Adult Industry Attorneys Outraged Over Military Porn Bill
The Military Honor and Decency Act, introduced last week by Rep. Paul Broun, R-Ga., would amend a provision of the 1997 Defense Authorization Act that limited sales of sexually explicit material on military bases.
Broun said in a statement that he wants to bring the Defense Department into compliance with the intent of the 1997 law “so that taxpayers will not be footing the costs of distributing pornography.”
“The Military Honor and Decency Act will right a bureaucratic — and moral — wrong,” he said.
Broun’s proposal would require Defense Department to review on an annual basis all material that is not deemed sexually explicit now, and is therefore allowed in military stores, to determine if it should be prohibited.
A Defense Department review board, however, didn't meet between 2000 and 2005. In 2006, the Defense Department changed its policy to let banned material be resubmitted for review every five years.
Broun’s legislation also would modify the current definition of sexually explicit, to lower the threshold required to deem material sexually explicit. It also adds a new definition of “principal theme,” adds a definition of “lascivious” that is broader than what is included in the current definition, and adds a definition of “nudity” that makes it much more difficult for the sale of sexually explicit material.
Attorney Greg Piccionelli of Los Angeles-based Piccionelli & Sarno told XBIZ that he was offended by the proposal by “ignorant and intolerant hypocrites like Broun and his ilk who are currently plaguing the planet.”
“May I remind the congressman that our troops honor stems from their willingness to lay down their lives to preserve the very freedom that he is so willing to take away from them,” he said. “They are defending our way of life, which fortunately includes our ability to read Playboy and Penthouse magazines. How dare he insult our brave soldiers by claiming they can be sullied by viewing ink on a page.
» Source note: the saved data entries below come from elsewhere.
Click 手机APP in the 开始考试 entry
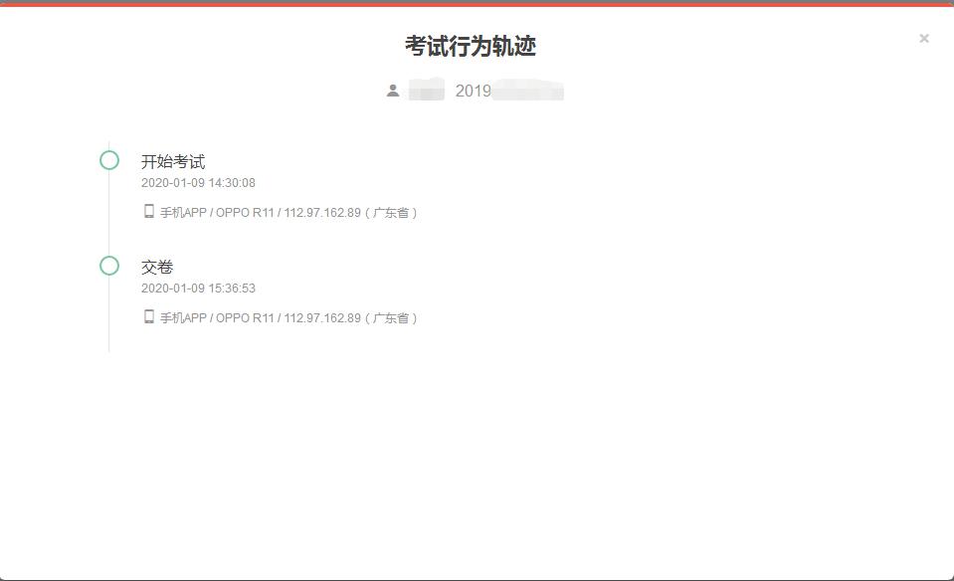The image size is (954, 581). tap(183, 213)
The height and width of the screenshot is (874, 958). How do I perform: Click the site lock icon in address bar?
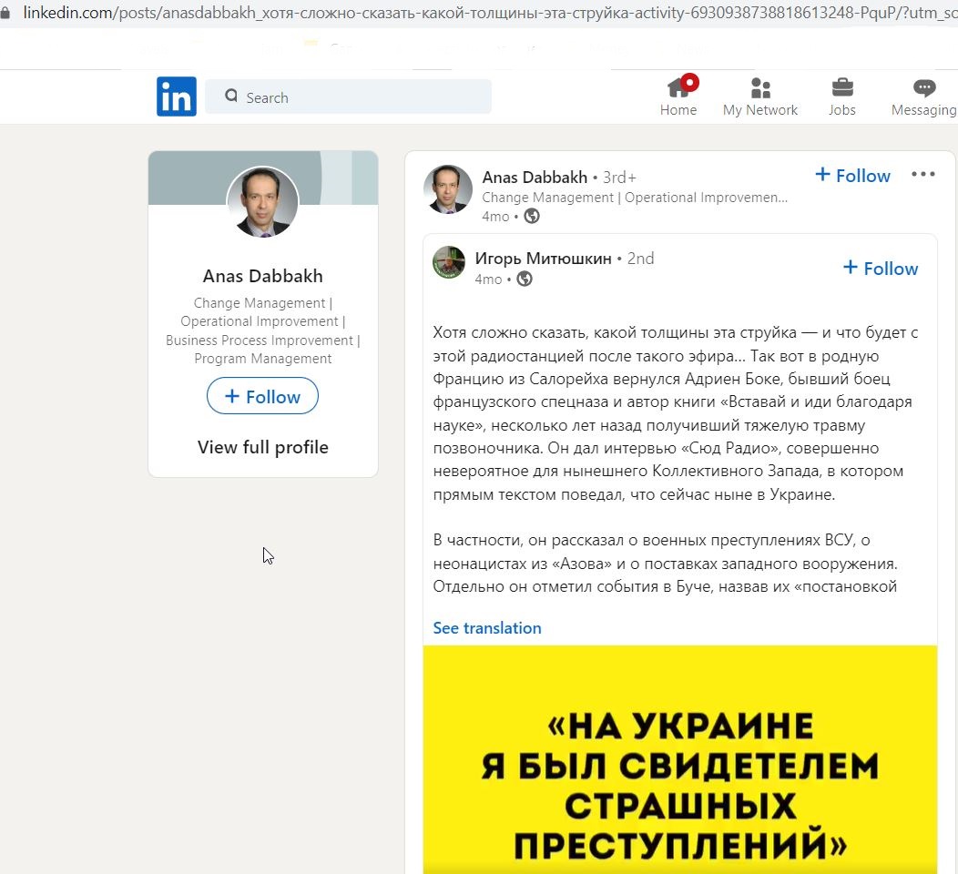[x=5, y=12]
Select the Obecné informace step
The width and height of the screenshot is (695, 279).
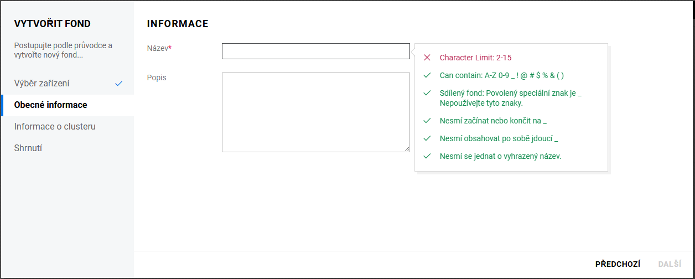(50, 105)
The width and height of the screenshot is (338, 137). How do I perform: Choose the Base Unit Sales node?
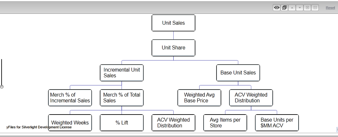238,73
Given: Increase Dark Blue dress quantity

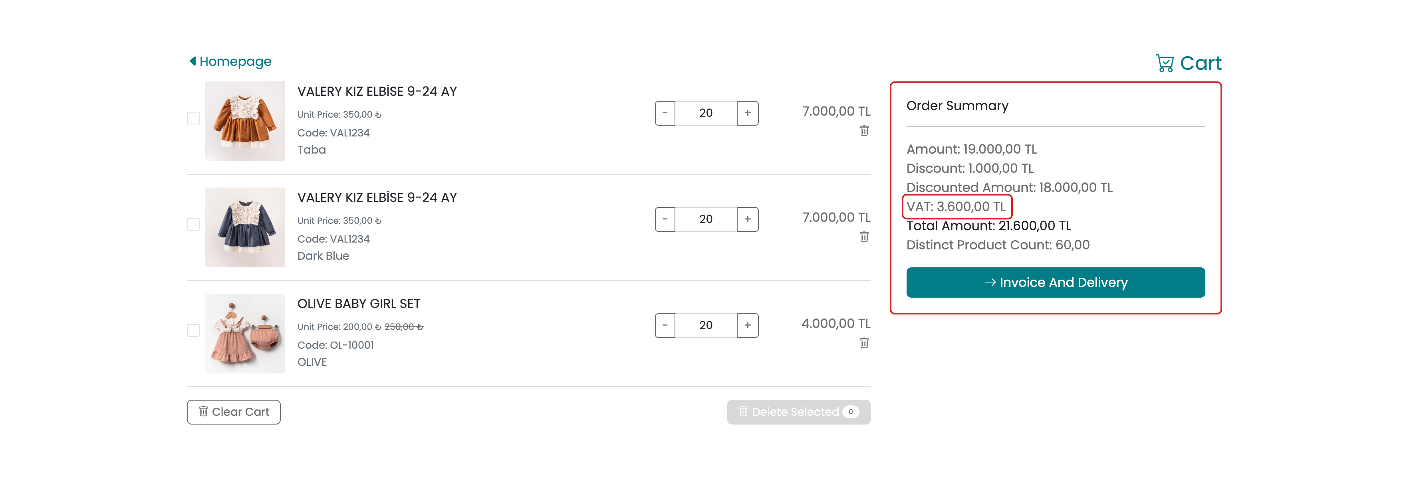Looking at the screenshot, I should point(747,219).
“If one of our troops, who daily risks being blinded or killed by a roadside explosive tomorrow, would like to view nude images of one of God's greatest creations, a woman, on what could be his last day of sight, how dare this hypocritical imposter of a patriot try to take that sacred right away from one of our true guardians of freedom. Shame, shame, shame on you Mr. Broun.”
Gary Kaufman of Los Angeles-based The Kaufman Law Group told XBIZ he also was outraged upon finding out about H.R. 5821, which already has attracted 15 cosponsoring legislators.
“It’s ironic that a congressman is actually advocating that the men and women of our armed forces should have fewer rights than the people back home who they are risking their lives on a daily basis for,” Kaufman said. “Our brave soldiers should have at least equal, if not more, rights.”
“With morale always being an issue, shame on this congressman who while sitting in his comfortable office seeks to interfere with the comfort and relaxation of our fighting men and women.”
Broun’s press secretary, Jessica Morris, told XBIZ that the congressman nor his legislative office aides would comment further on the bill or provide any data relative to the sale of adult material at military bases to XBIZ or any other news organization whose primary readership is targeted to the adult entertainment industry.